The Cancer Core Recovery Project is an organization whose mission is to help individuals recovering from cancer overcome their body’s new limitations post surgery and treatment so they can live a better quality of life.
Emilee created the Cancer Core Recovery Project after her own battle with Stage III C ovarian cancer. While struggling with a new ileostomy, incontinence and internal tissue damage from previous cancer surgeries and radiation (from as far back as her early childhood), she returned to work as a Pilates and movement educator.
She was frustrated to find limited resources locally about how to exercise safely with an ileostomy bag. Teaching Pilates, yoga and as a movement educator for 18 years, Emilee understood the human body. She was aware that movement was essential for her recovery and improving her quality of life.
Emilee created her own recovery program to get back on her feet and this method became The Cancer Core RecoveryⓇ exercise programs that she teaches to other cancer survivors and the medical professionals who treat them.
The Cancer Core RecoveryⓇ program is uniquely designed for:
- Pelvic Wellness (helps with Incontinence and Pelvic Floor Dysfunction)

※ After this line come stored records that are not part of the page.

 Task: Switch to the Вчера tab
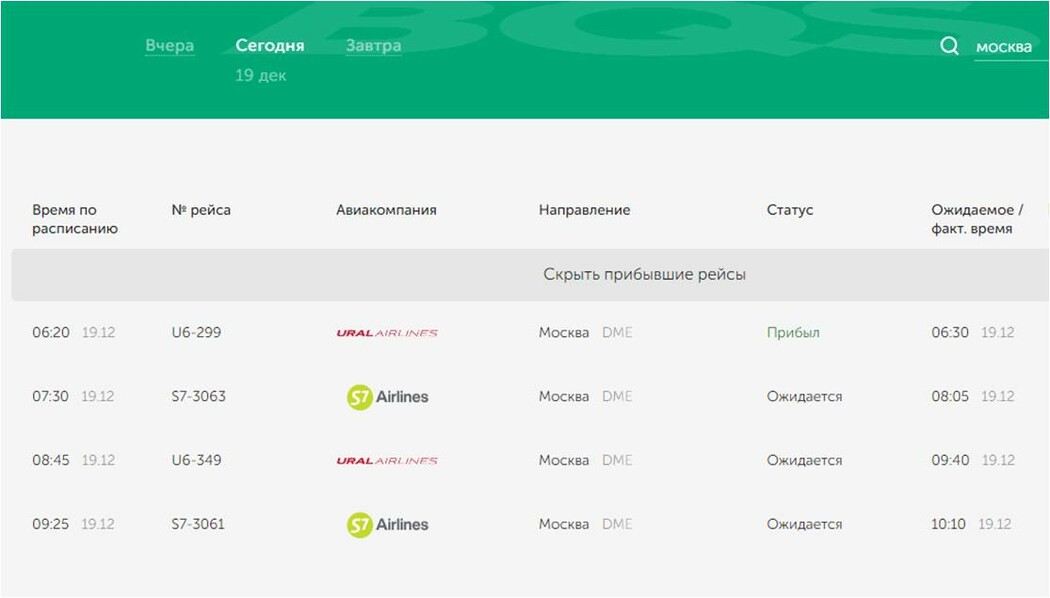pyautogui.click(x=169, y=46)
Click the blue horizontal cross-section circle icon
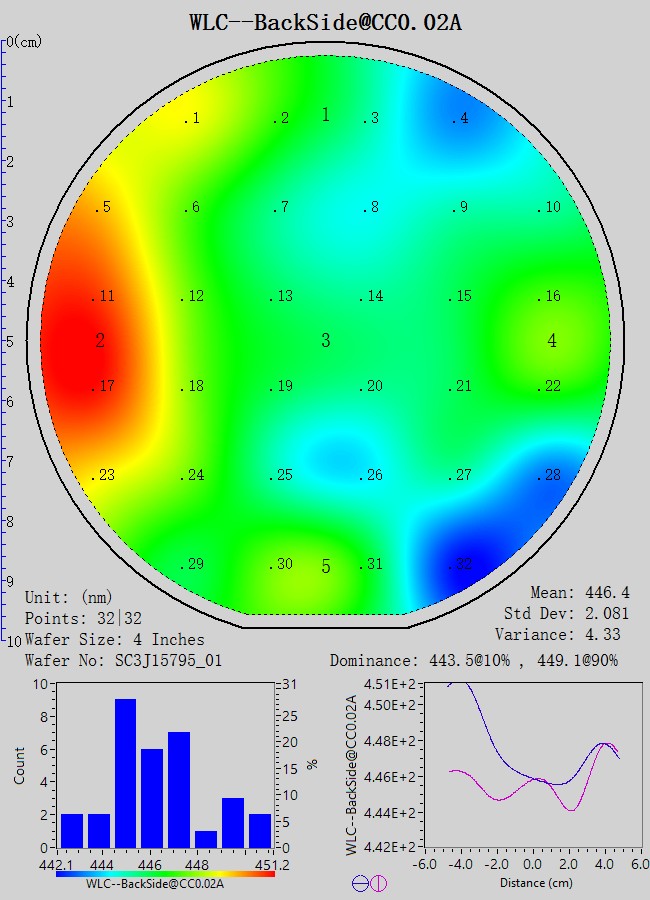650x900 pixels. pyautogui.click(x=361, y=883)
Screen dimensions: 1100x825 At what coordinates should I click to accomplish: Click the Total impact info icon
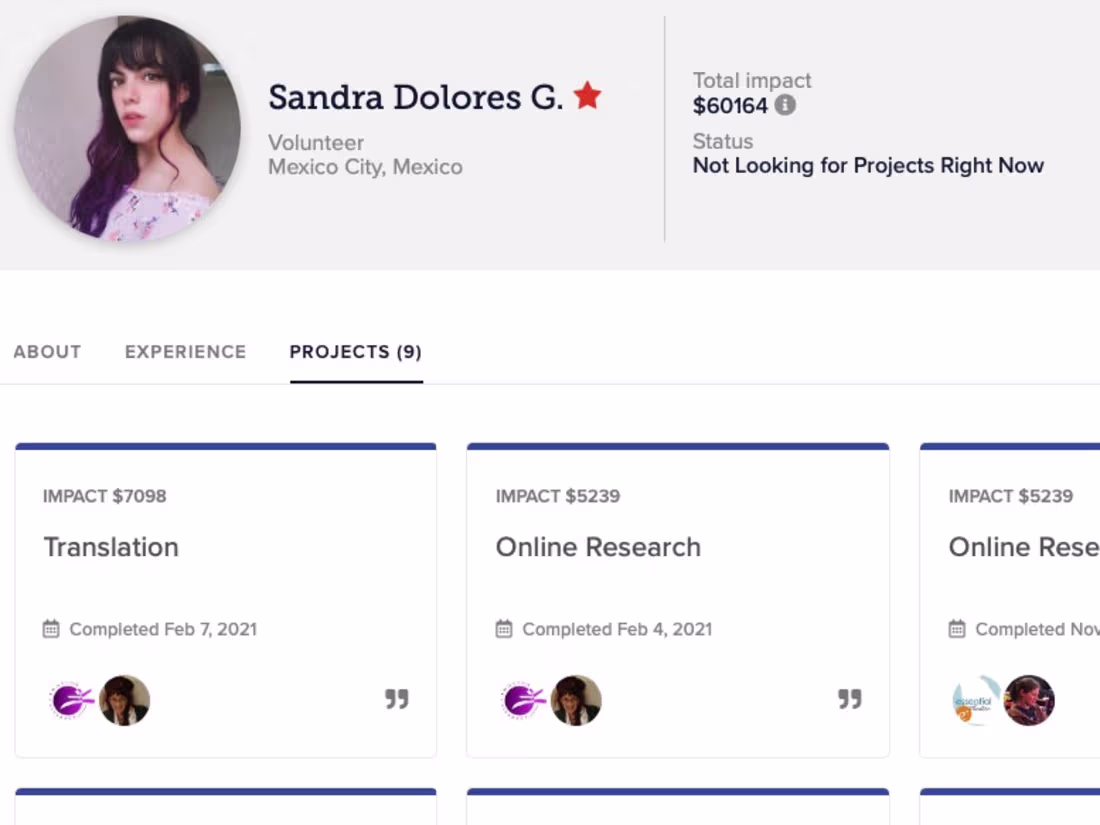[786, 105]
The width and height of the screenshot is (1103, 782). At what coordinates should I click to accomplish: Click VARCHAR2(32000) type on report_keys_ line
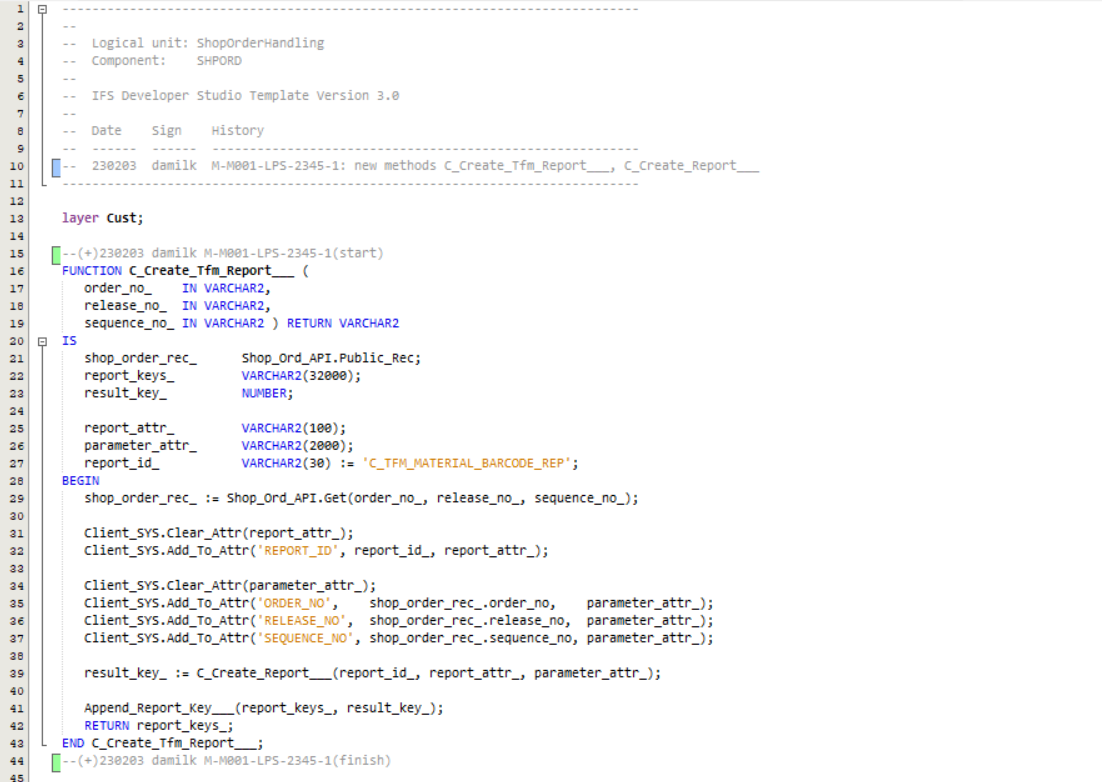pos(301,376)
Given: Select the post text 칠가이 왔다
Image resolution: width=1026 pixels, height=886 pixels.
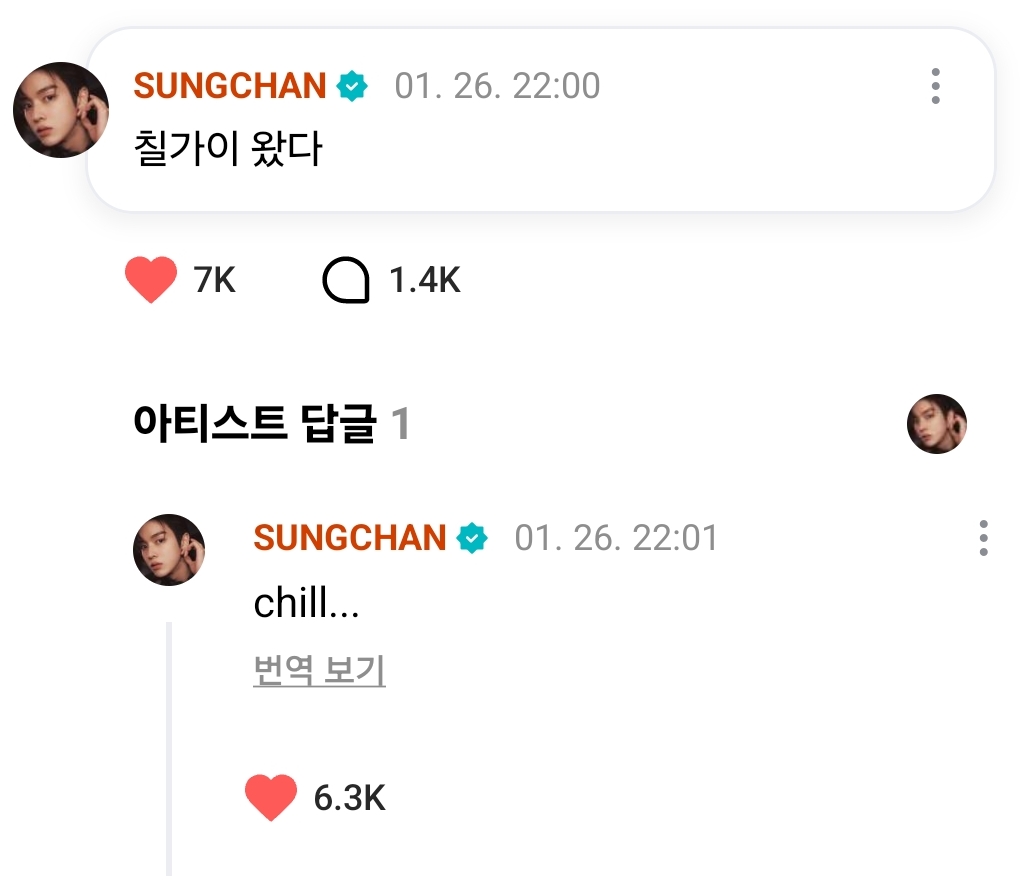Looking at the screenshot, I should click(x=228, y=149).
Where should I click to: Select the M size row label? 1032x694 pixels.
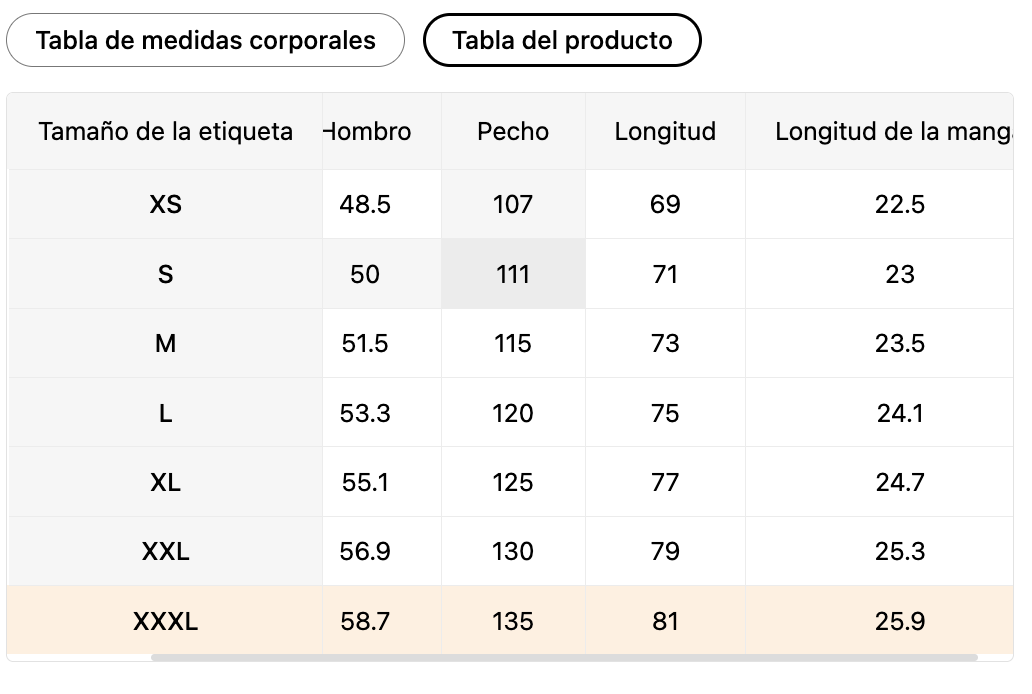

- Strengthening Abdominal Muscles
- Individuals living with Ileostomy
- Women who have undergone TRAM Flap Breast Surgery
- Men who have undergone Prostatectomy
- Radiation Therapy Damage
- Increasing Flexibility & Mobility
- Decreasing Anxiety & Fatigue
- Improving Self-Esteem & Body Image
- Helping release fears associated with moving the body after surgery
She recognized that strengthening the core muscle group went way beyond sit ups. Emilee began to research how to safely strengthen the internal muscles deep inside the pelvis, which are difficult to feel and are often overlooked.
The Cancer Core Recovery Project’s research team also focuses on how to improve the quality of life for cancer survivors years down the road.
Many long term side effects such as lower limb lymphedema, osteoporosis and scoliosis (childhood cancer side effect from radiation) can show up months or years post-surgery and treatment.
Although there is no cure and sparse research material for lower limb lymphedema from pelvic and abdominal cancers, current research proves the benefits of movement and exercise.
We seek to bring awareness and encourage more research for women with ovarian cancers and associated late side effects.